L'UE bientôt prête à inclure le nucléaire et le gaz dans les investissements verts ?

Par latribune.fr  |   |  790  mots
L'Union européenne est encore loin du consensus, et cette question ne devait pas être évoquée dans les conclusions du sommet de Bruxelles. (Crédits : Reuters)
Hier, une majorité des Vingt-Sept s'est prononcée pour reconnaître le rôle du gaz et du nucléaire dans la lutte contre le changement climatique, selon plusieurs diplomates. Mais le débat est loin d'être terminé. La Commission européenne doit trancher avant la fin de l'année sur l'intégration, ou non, de l'atome historique et du gaz dans le classement des investissements écologiques et durables ("taxonomie verte").

Le gaz et le nucléaire sont-ils compatibles avec la lutte contre le changement climatique ? La question divise l'Union européenne, notamment celle de l'atome, avec une Allemagne contre et une France pour. Mais une majorité défend leur place dans la taxonomie des énergies vertes.

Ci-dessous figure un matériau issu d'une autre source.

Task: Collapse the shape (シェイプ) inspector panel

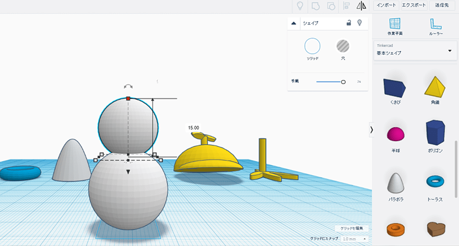Action: pyautogui.click(x=294, y=23)
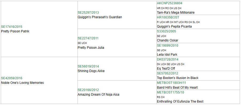The width and height of the screenshot is (241, 105).
Task: Select the S33025/2005 link above Chandis Oskar
Action: (x=166, y=31)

Les Vingt-Sept se sont prononcés jeudi au sommet de Bruxelles pour intégrer le gaz et l'atome historique dans liste des énergies considérées comme vertueuses à la fois pour le climat et l'environnement ("taxonomie verte"), selon plusieurs diplomates. Cette classification a pour objectif de donner aux investisseurs la liste des activités pouvant être considérées comme bénéfiques pour le climat afin de favoriser l'orientation des capitaux privés vers des activités qui soutiennent les objectifs climatiques de l'Union européenne, qui s'est engagée à réduire de 55% ses émissions de gaz à effet de serre d'ici à 2030. C'est néanmoins à la Commission européenne de trancher et de proposer une liste avant la fin de l'année. A noter que cette proposition pourra être rejetée par les eurodéputés ou une majorité d'Etats membres.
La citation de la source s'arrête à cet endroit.